In article a5d587fb0902160252u56b50cfdv8e0fd36bb4f0b1b3@mail.gmail.com,
Michal Suchanek hramrach@centrum.cz writes:

What is represented by the N chars?

I don't understand the question. N chars are N chars, they do not
represent anything else.

I expect something like person's name, zip code, etc.

However, person's name is variable length.

The zip code (in Japan) is fixed length but multibyte
encoding is not useful because it uses only digits.

As was explained by the original poster there are file formats similar
to CSV that use fixed field length instead of separators. I have
myself used such files, and they were in 8-bit fixed width encoding.

However, if you want to "upgrade" your code that uses such files to
multibyte for international support you need reading N characters.

Of course, the alternative is to change your code to use a different
format.This might make exports to and imports from legacy applications
hard, however.

Sure, the export can never be perfect if the files really contain
internationalized data because recoding to the legacy format and
encoding loses some information then.

I'm not sure the usage of the method for "reading N
characters".

Yes, reading N characters does not seem very useful outside of very
specialized scenarios.
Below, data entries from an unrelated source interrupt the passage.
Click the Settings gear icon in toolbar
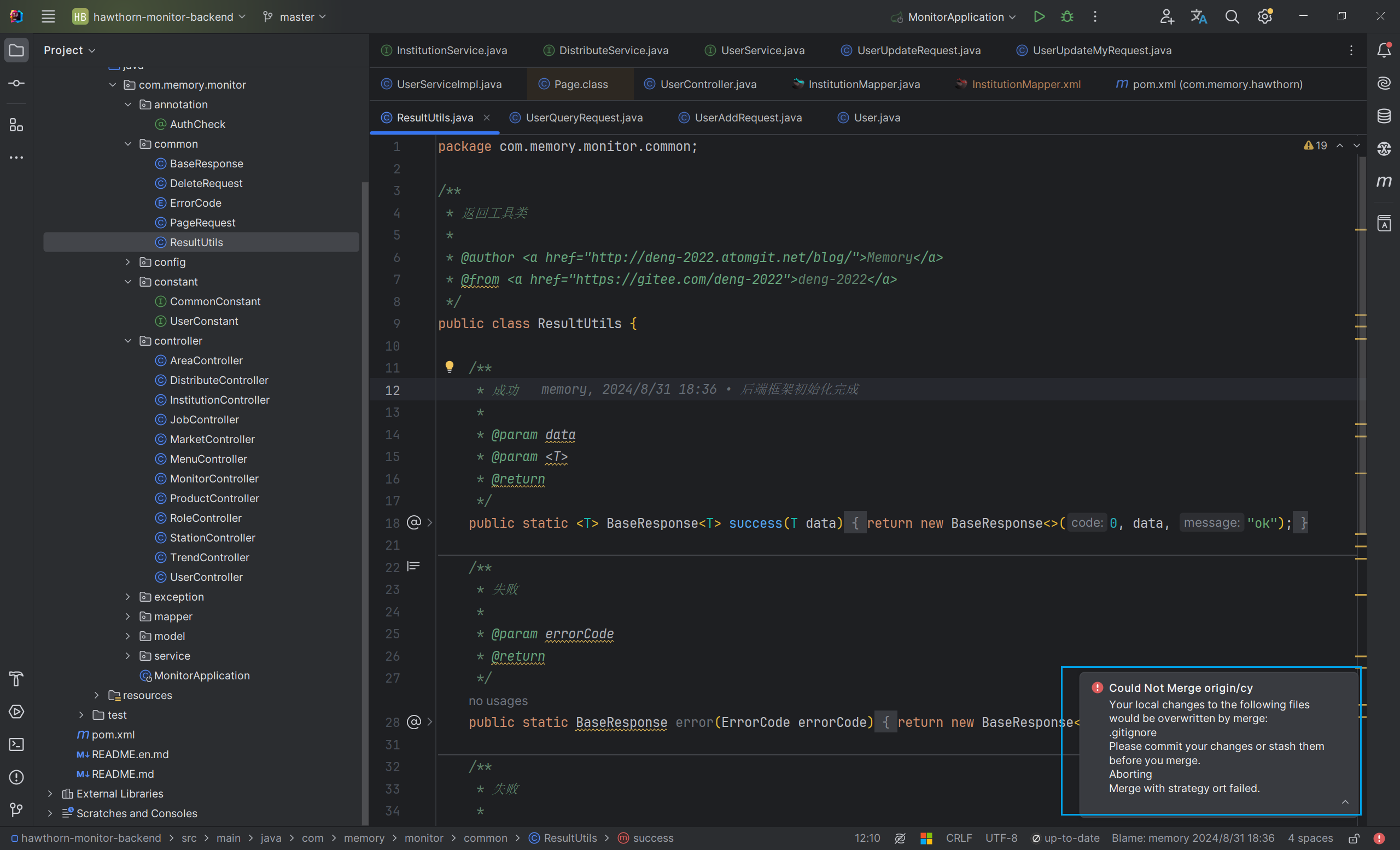 [x=1264, y=16]
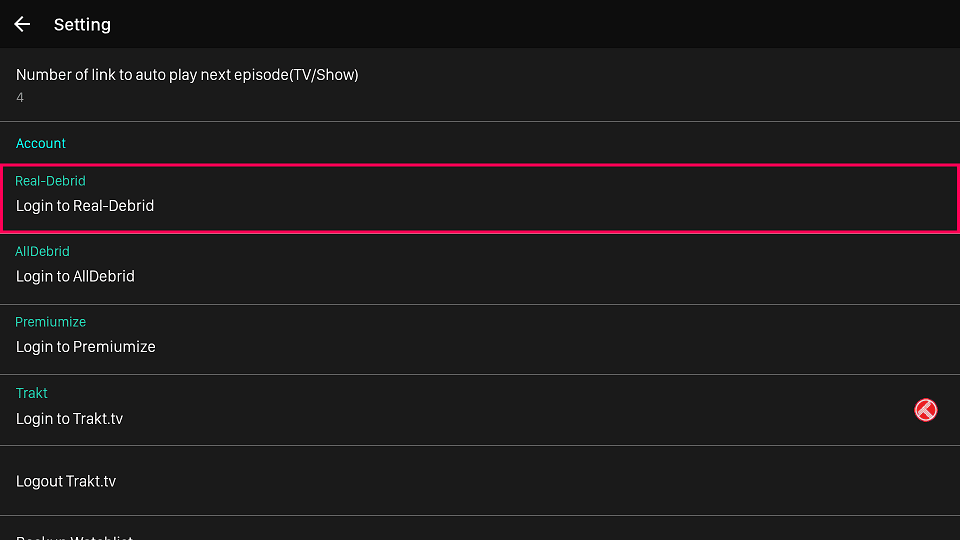Tap the teal Real-Debrid label
Screen dimensions: 960x540
(50, 181)
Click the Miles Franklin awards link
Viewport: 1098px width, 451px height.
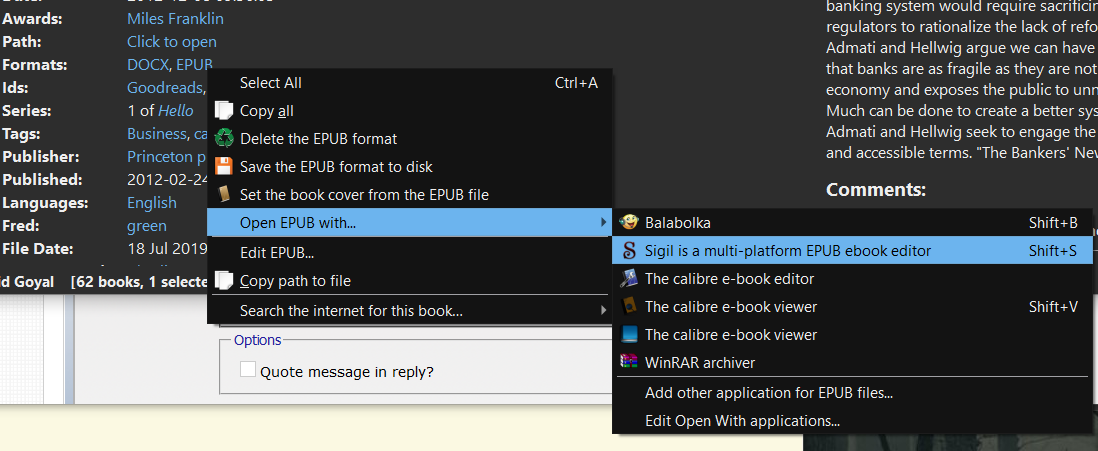[175, 19]
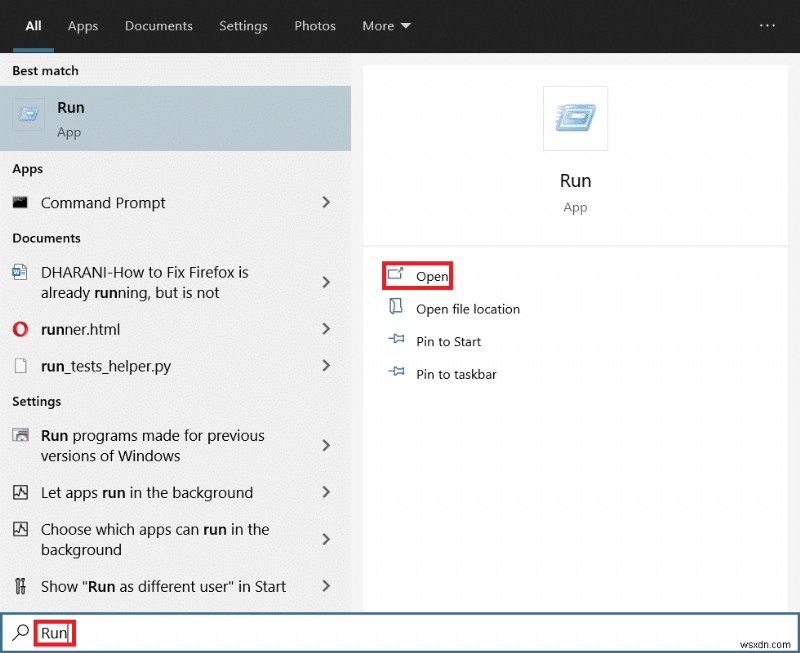Click the Word document icon for DHARANI file
The width and height of the screenshot is (800, 653).
point(20,273)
Most sane file formats use string length in
bytes or separators.

However, reading N characters, lines, or any other units for which you
have an IO enumerator seems useful to me.

Actually reading N lines using the correct line separator would fetch
N records from the file without the need to construct a loop for that
(or repeat the method for reading a line N times).

It's actually not that hard except the synchronization is not perfect.
By using chars and then lines I lost "F"

I guess enumerator uses lookahead.

That's unfortunate for using the Enumerator with other methods for
reading files.

Thanks

Michal

=end

#12 Updated by Michal Suchanek about 5 years ago

=begin
2009/2/19 Tanaka Akira akr@fsij.org:

In article op.upklh9q19245dp@kool,
"Michael Selig" michael.selig@fs.com.au writes:

Also it seems to me that the current usage of the "limit" parameter of
IO#gets is not intuitive in 1.9. It is "maximum number of bytes, but don't
split a character", and I think it should be changed to mean "maximum
number of chars". That would be much more obvious, more useful (IMHO), and
still be backward compatible with 1.8.

It is introduced for security reason. bytes are more stable
than characters.

However, the security would be served as well by a character limit.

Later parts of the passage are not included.